*Set task:* Retype the part of the items below that opens with the line containing "Click the download chart icon" and closes with the line containing "Action: pos(363,359)", leaving the pictures out.

*Data excerpts:*
..............................

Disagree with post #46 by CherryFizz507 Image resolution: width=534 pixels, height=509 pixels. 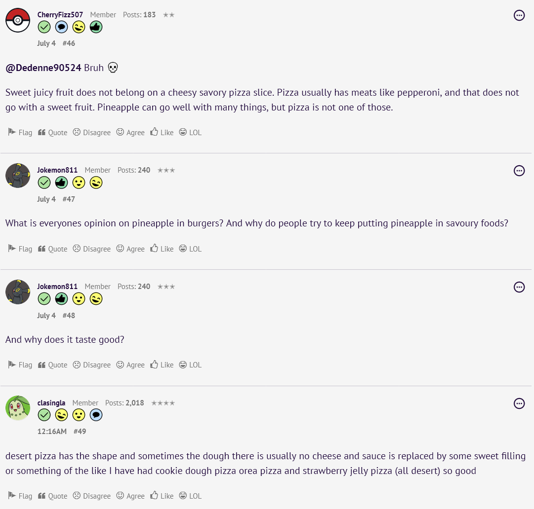92,132
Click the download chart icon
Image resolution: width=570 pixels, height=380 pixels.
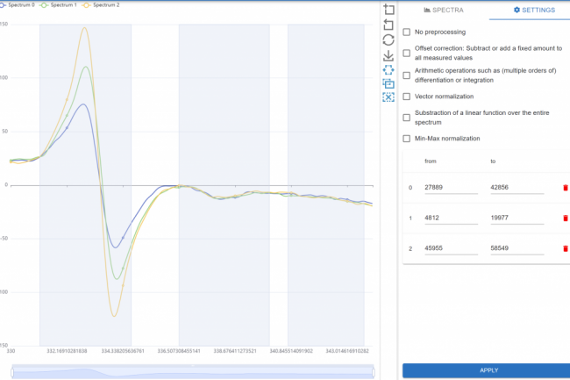coord(389,54)
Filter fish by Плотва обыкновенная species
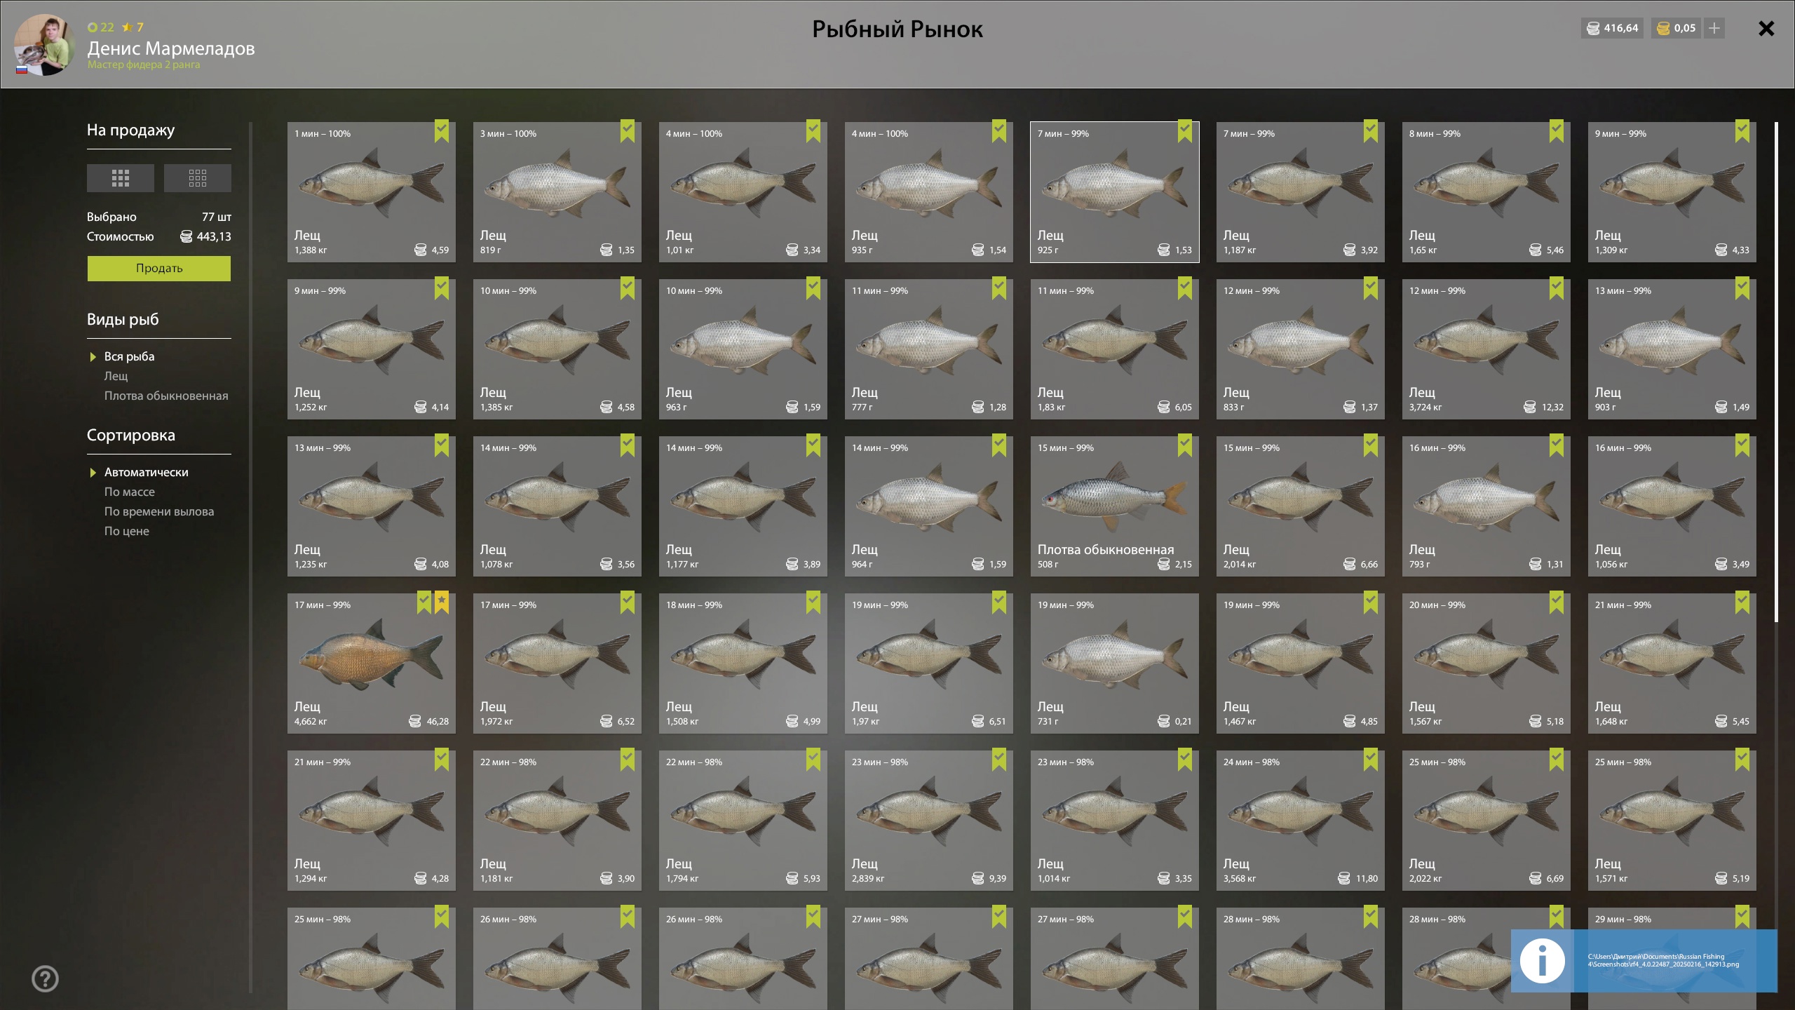This screenshot has height=1010, width=1795. [166, 396]
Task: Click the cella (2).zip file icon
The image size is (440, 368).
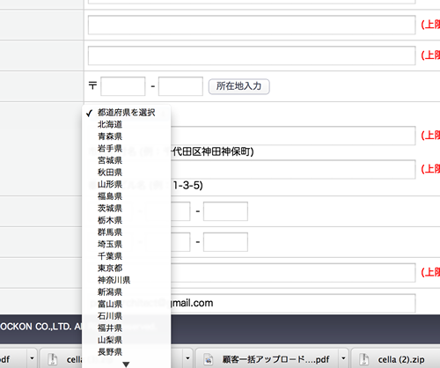Action: pos(363,359)
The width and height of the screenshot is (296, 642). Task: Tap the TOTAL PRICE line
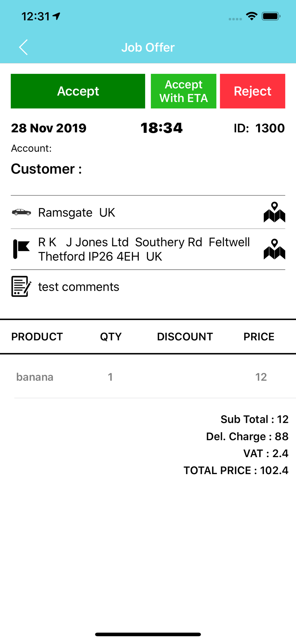(236, 470)

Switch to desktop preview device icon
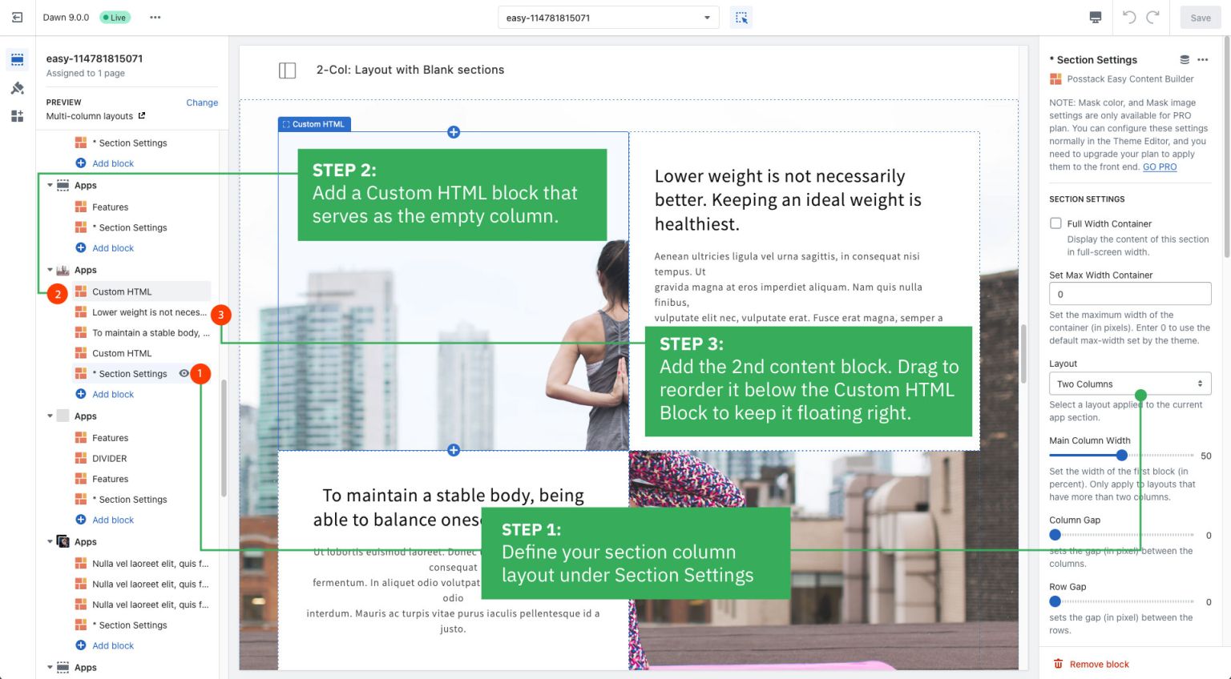pyautogui.click(x=1096, y=18)
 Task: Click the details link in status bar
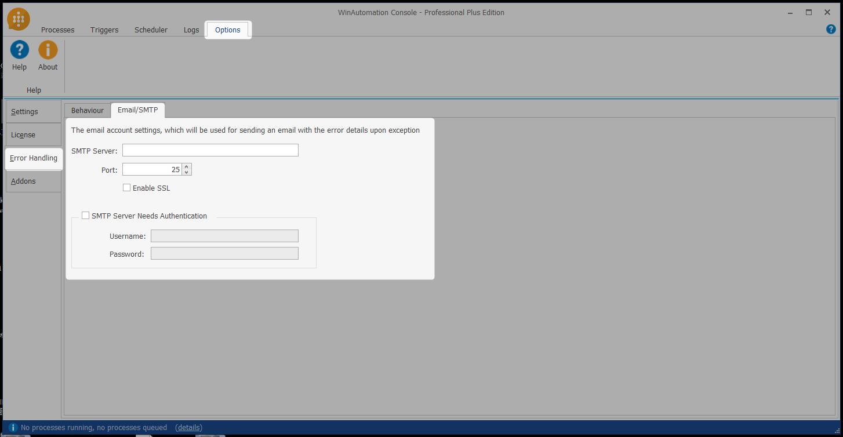click(189, 428)
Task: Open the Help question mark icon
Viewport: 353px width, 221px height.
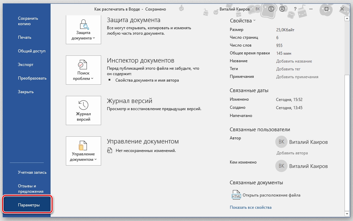Action: point(295,9)
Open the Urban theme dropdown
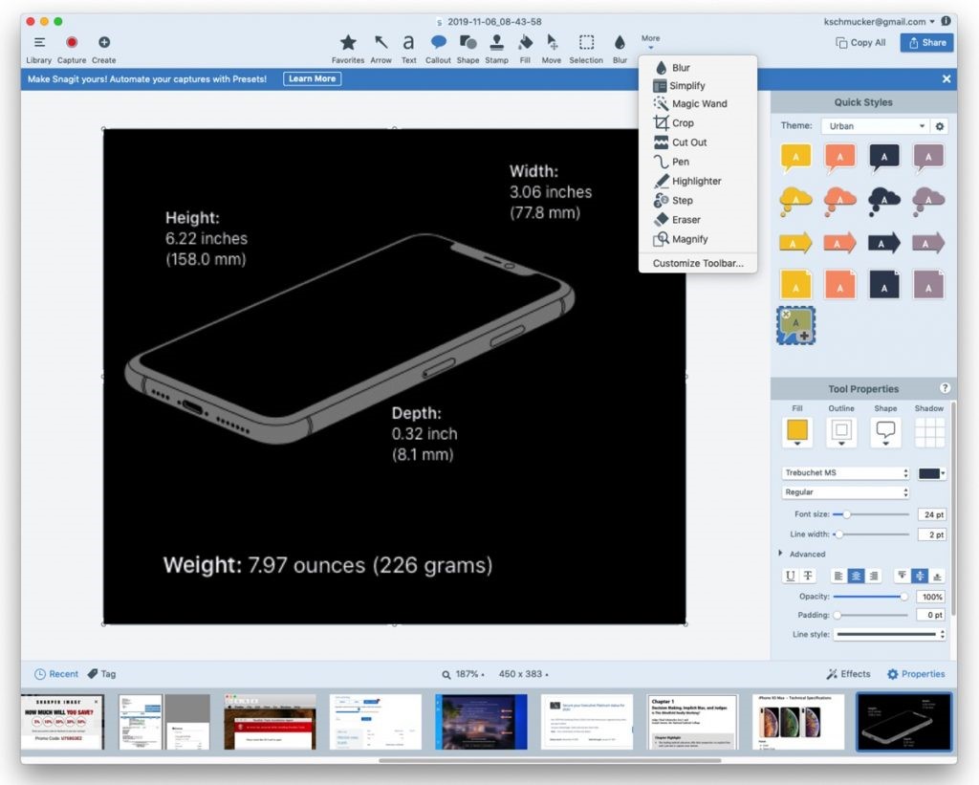The width and height of the screenshot is (979, 785). tap(874, 126)
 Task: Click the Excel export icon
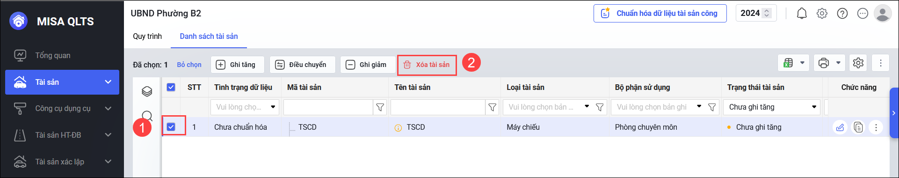pyautogui.click(x=788, y=63)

..............................

*Answer to this problem:*
Click the download chart icon
Image resolution: width=570 pixels, height=380 pixels.
coord(389,54)
Filter fish by Плотва обыкновенная species
This screenshot has height=1010, width=1795. [166, 396]
Task: Click the cella (2).zip file icon
The image size is (440, 368).
Action: pos(363,359)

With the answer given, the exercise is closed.